But it was his development of the eponymous Polak Model in 1957 that both Dr. Polak and colleagues agree was the economist’s most important contribution both to economics and to the institution he served for six decades.

The Polak Model explained a country’s balance of payments in monetary terms, enabling economists to understand the causes of a country’s international economic imbalances. By locating the source of balance of payments problems in domestic credit creation, the model gave the IMF the ability to prescribe the steps a nation in economic distress should take to correct them.

“There must be literally hundreds of papers that take off from the Polak Model and hundreds of Fund programs that utilized it,” Mohsin Khan, a former IMF official and colleague of Dr. Polak’s, said in an interview in 2008. “The genius of the model is that it straddles “both theory and operational work.”

Dr. Polak left the Fund’s employ in early 1980, staying on for several months past his formal retirement during a U.S. dollar crisis to advise then-Managing Director Jacques de Larosière about a proposal to create a special IMF account to enhance the role of the SDR. The so-called substitution account would have allowed countries to exchange unwanted dollars for SDRs. But when the dollar suddenly strengthened, countries lost interest in the proposal and “an opportunity for radical change in the system was missed,” Dr. Polak said in an interview in 2008.

Dr. Polak, who started studies in accounting but shifted to economics during the Depression, studied under Jan Tinbergen, the noted Dutch economist who was to share the first Nobel laureate in economics in 1969. He followed Tinbergen to the League of Nations in Geneva, Switzerland, in 1937 to work first on global economic studies, then, even as war was raging, on plans for the peace––to avoid the mistakes made at the end of World War I.

He and colleagues survived what he called a “harrowing trip” from Geneva across occupied France, Spain and Portugal to the United States in 1940 to continue the planning work at the Institute for Advanced Study at Princeton University. He subsequently went to work for the Dutch Embassy in Washington, D.C., where he participated in the planning sessions that preceded the Bretton Woods conference, which he attended in July 1944 as a member of the Dutch delegation.

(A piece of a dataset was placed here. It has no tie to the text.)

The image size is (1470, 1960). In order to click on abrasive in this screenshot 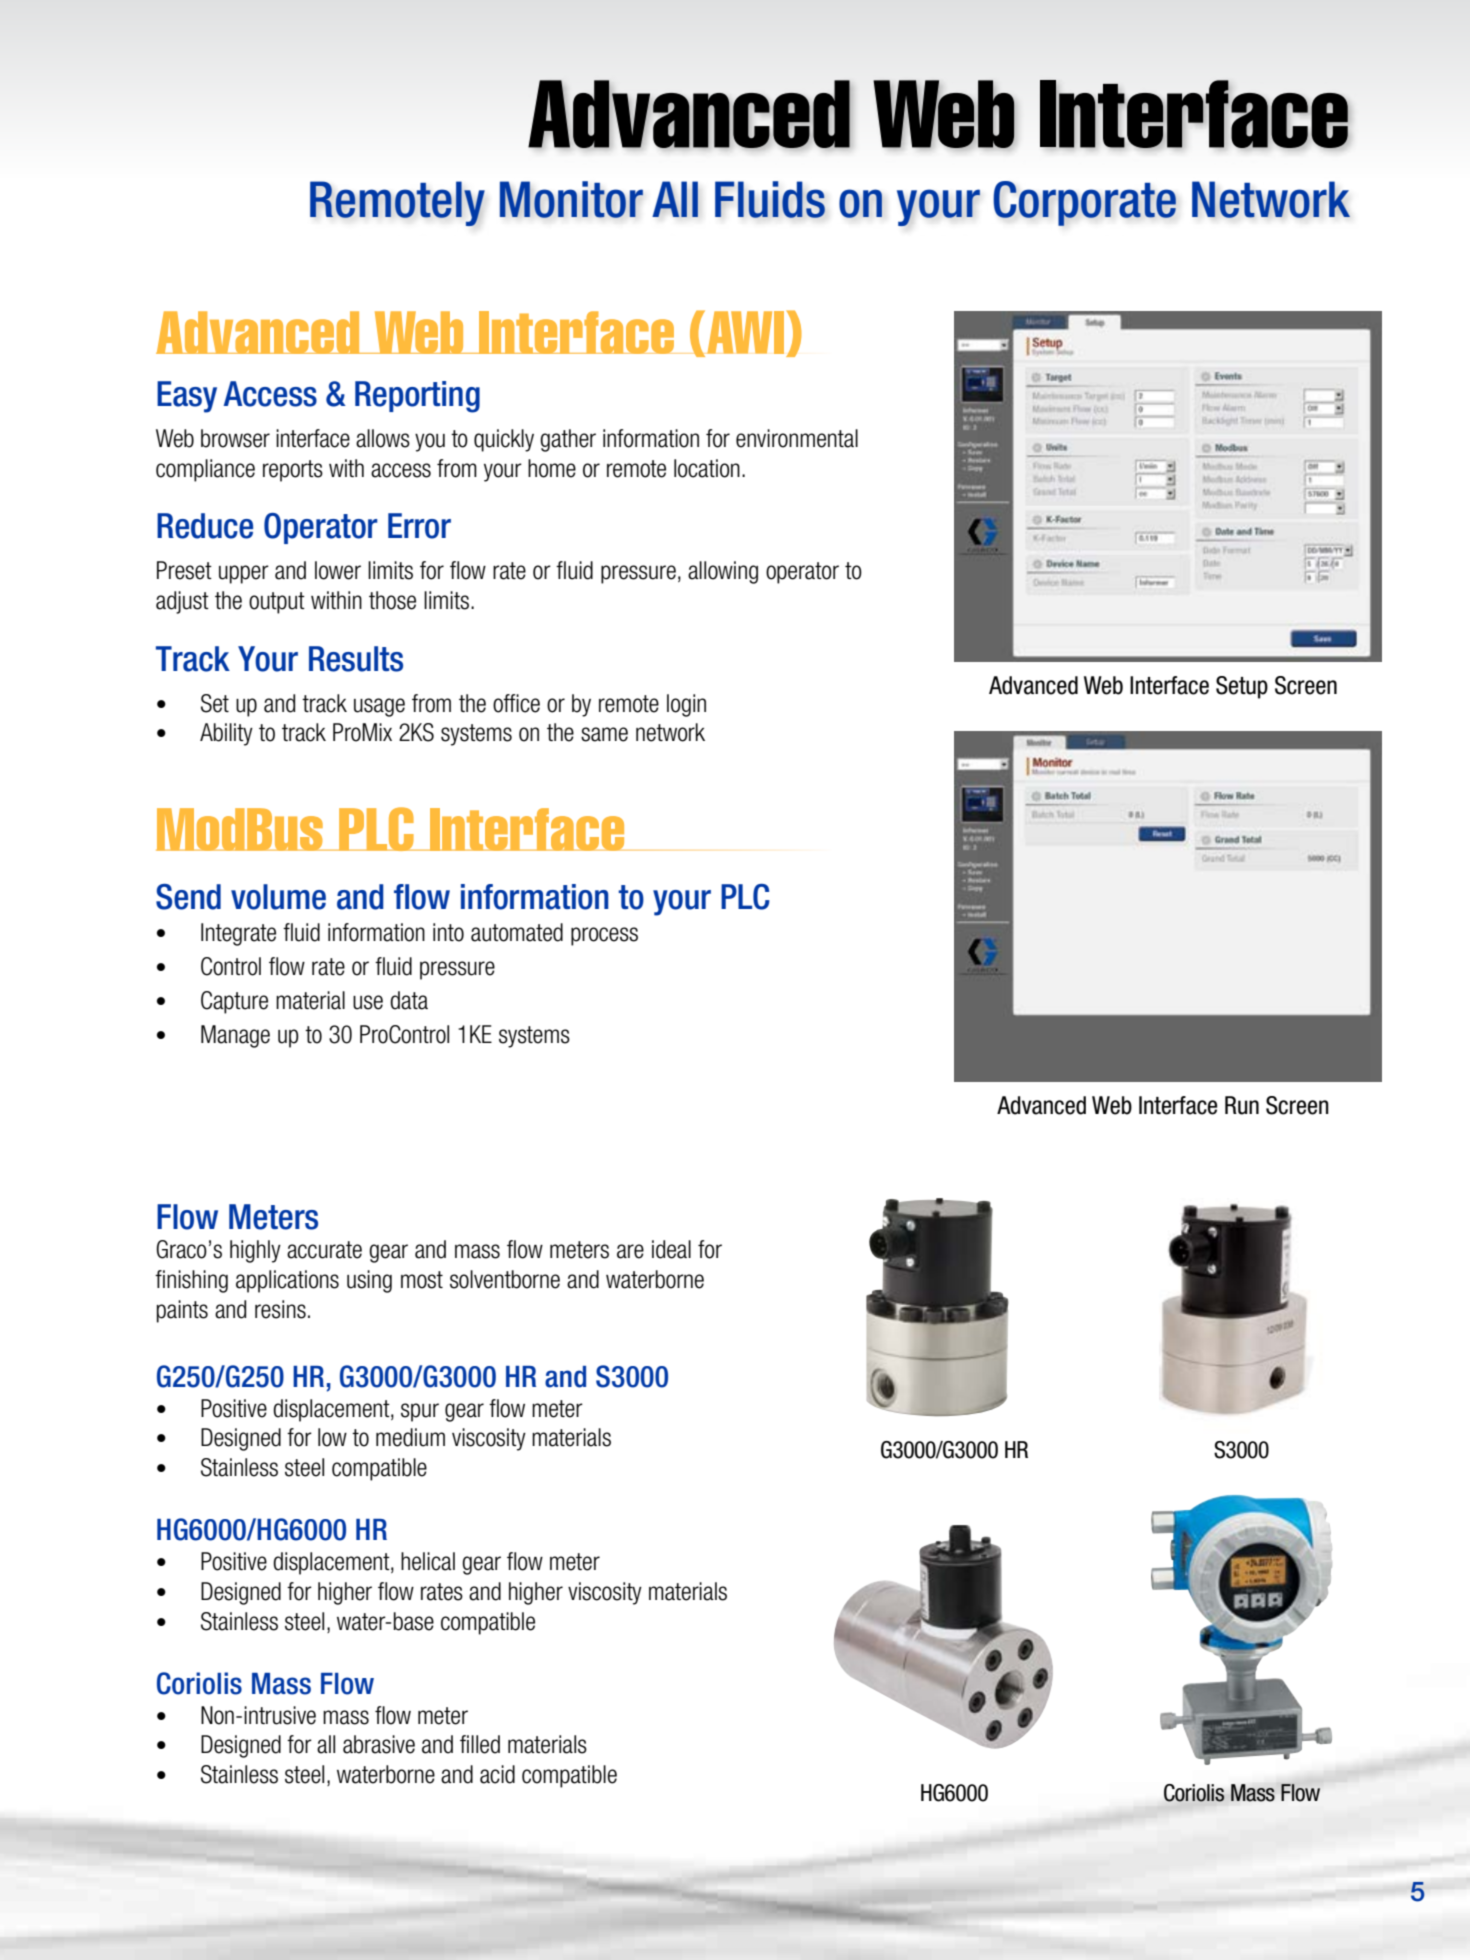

In 1946, “pretty badly in need of a job,” as he put it in the 2008 interview, he accepted an offer from Edward M. Bernstein, the IMF’s first director of research, and began a six-decade affiliation with the fund. In 1981, a year after retiring from the Fund staff, he became Executive Director for the Netherlands and learned, he said, that a small country can “play an important role as part of the conscience of the Board.”

He also served as president of the IMF’s Per Jacobsson Foundation from 1987 to 1997 and after that maintained an advisory role, coming to the IMF several times a week until late 2007.

The IMF named its annual research conference after Dr. Polak. “This conference will remain a testimony to his service to the IMF and the global monetary system,” Strauss-Kahn said.

Dr. Polak’s wife Josephine, died in 2008. He is survived by a son, Willem, and a sister, Martha Ben-Assa.